Sempre prigioniero della città (“l’uomo della metropoli, eccitato, pappagallo di se stesso, / si diverte a becchettare le sbarre della gabbia”, scrive in Transit Berlin), il poeta di Strofe per dopodomani, proprio nel momento in cui assume una posa classica che vorrebbe sfidare il tempo, ci sorprende applicando a se stesso quel pathos della distanza che alcuni gli hanno rimproverato. Questo autodistanziamento ironico rappresenta una delle principali novità tonali dell’ultimo Grünbein e anima con un soffio di leggerezza i migliori versi di questa raccolta, in particolari i testi autobiografici, come gli indimenticabili ritratti del nonno macellaio e della nonna “quaglia”, o certe poesie d’amore e sentimentali (Autostrada in Toscana, ‘L’origine du Monde’) segnate da un erotismo e da un’affettività matura e quasi divertita, profondamente umana. Il motivo della caducità, da amore barocco per il mortuum, diventa così a tratti palpitante fragilità creaturale. E’ nella consapevolezza di una perdita, della ferita che lo scorrere del tempo ha inflitto e che investe la sua stessa poesia, che Grünbein, proprio nel momento in cui sembra confessare un’impasse lirica, raggiunge fulmineamente un nuovo vertice espressivo: “E un bel giorno tu emergi dal tuo far poesia / come un iceberg dal mare e sul giornale di bordo / c’è: mattina, cambio di rotta, direzione nord-nord-est. / Il cuore si è adeguato. L’acqua si fa blu balena. // Nelle remote regioni del cervello diventa un imperfetto / ciò che era partenza e sensazione e viaggio d’esplorazione. / Come il pack s’avvicina la mezza verità – la prosa. / E congela, sulle labbra secche, il canto.”

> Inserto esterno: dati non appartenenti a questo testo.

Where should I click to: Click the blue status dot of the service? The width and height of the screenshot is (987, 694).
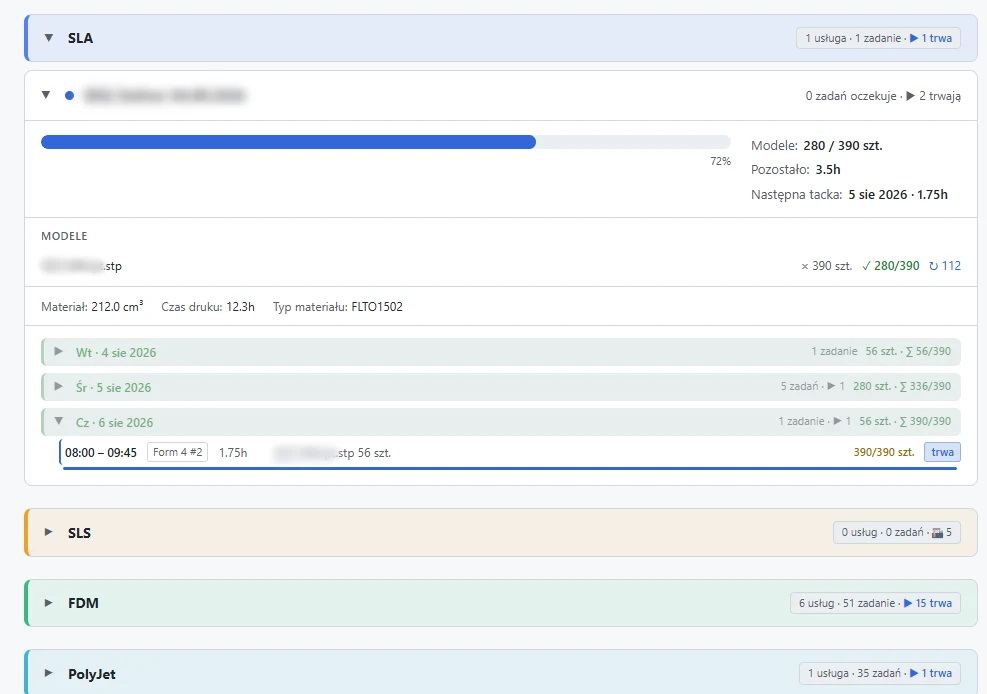click(x=69, y=96)
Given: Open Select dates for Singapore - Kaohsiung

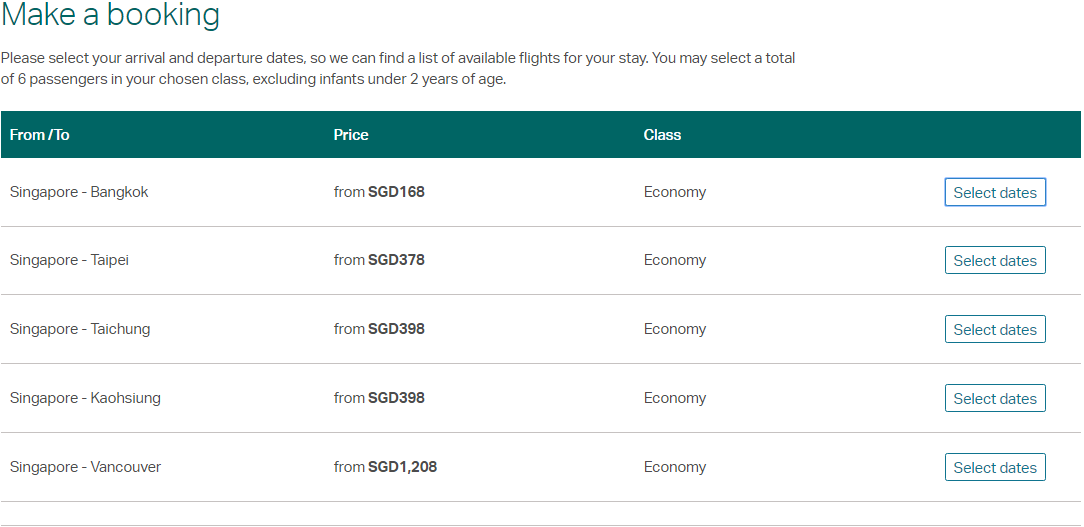Looking at the screenshot, I should [995, 398].
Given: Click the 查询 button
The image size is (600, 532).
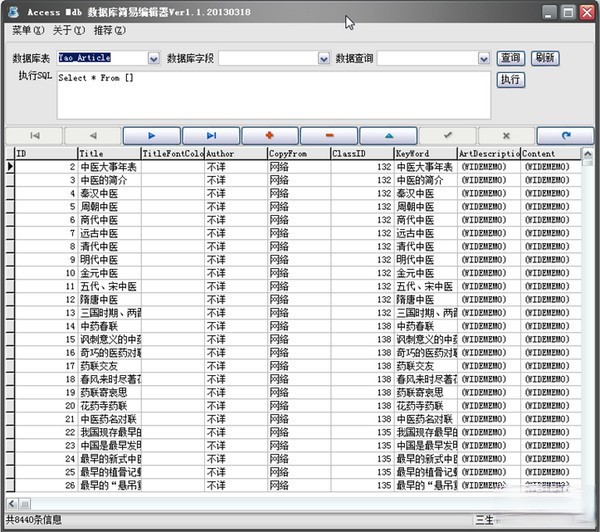Looking at the screenshot, I should [510, 59].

[Immagine: Macellaio tedesco con colleghi, 1917 (mg)].

2 thoughts on “Il pack della prosa s’avvicina. Durs Grünbein

  1. Ottimo spunto su un poeta a mio avviso decisivo, il “passaggio” alla fragilità creaturale cui accenna Italo è un nuovo indirizzo, una scelta oltre misura e oltre l’impasse nichilista che ci sommerge. L’ultimo Grünbein va studiato con pazienza e attenzione.

  2. Sono arrivato a questo articolo da una lettura di un testo recente di G. Steiner (La poesia del pensiero) dove ho scoperto l’esistenza di Durst Grunbein.
    Mi interessa molto l”operazione” di questo poeta tedesco.